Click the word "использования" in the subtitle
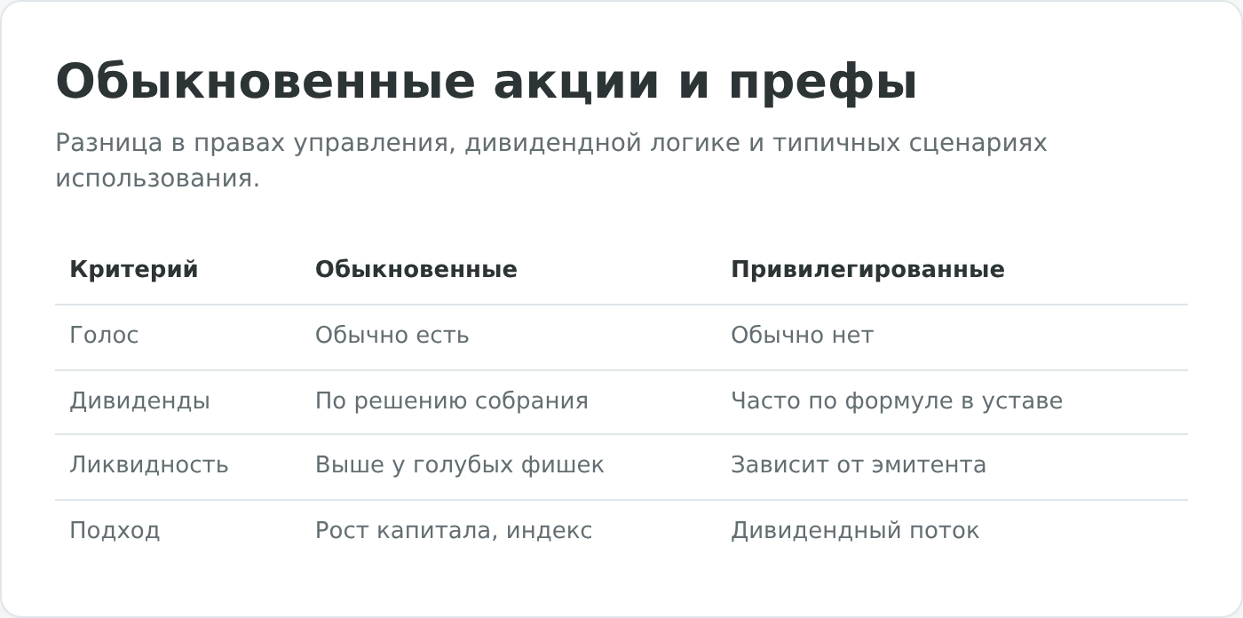 point(154,178)
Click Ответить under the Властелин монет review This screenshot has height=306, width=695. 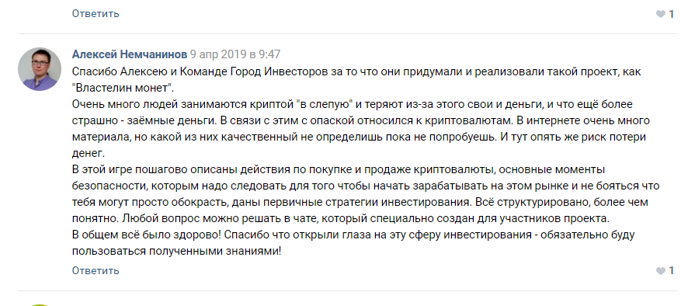[x=96, y=270]
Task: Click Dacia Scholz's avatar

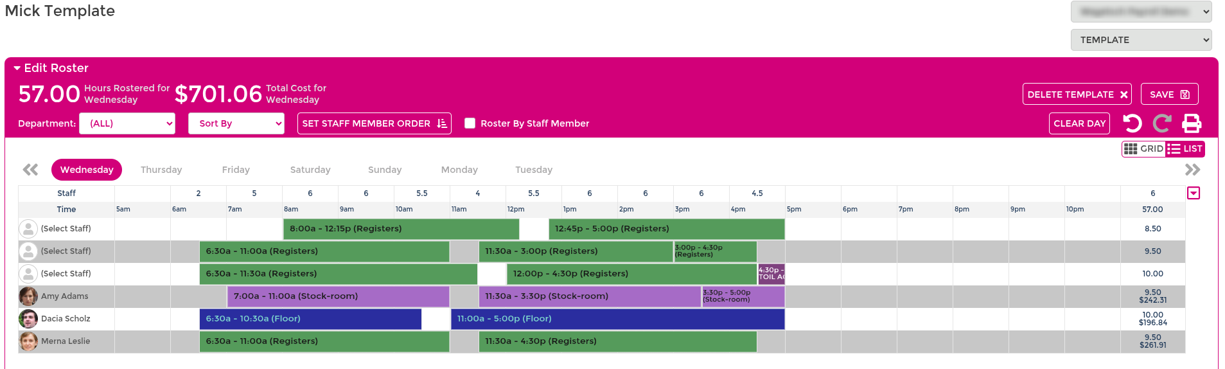Action: coord(28,319)
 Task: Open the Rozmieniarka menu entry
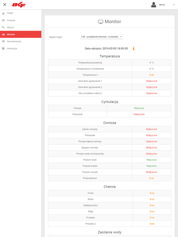pos(21,41)
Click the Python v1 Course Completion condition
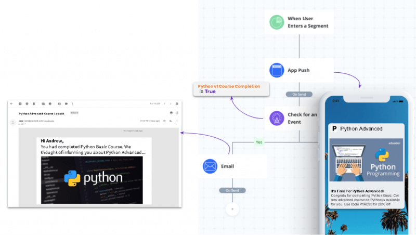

******

__GOAL OF THE EXERCISE__: Transcribe every line from the one with "Task: Open the Rozmieniarka menu entry" to the last line of the records above, exactly, excluding pictures.

__COMPLETED TASK__:
 Task: Open the Rozmieniarka menu entry
pos(21,41)
Click the Python v1 Course Completion condition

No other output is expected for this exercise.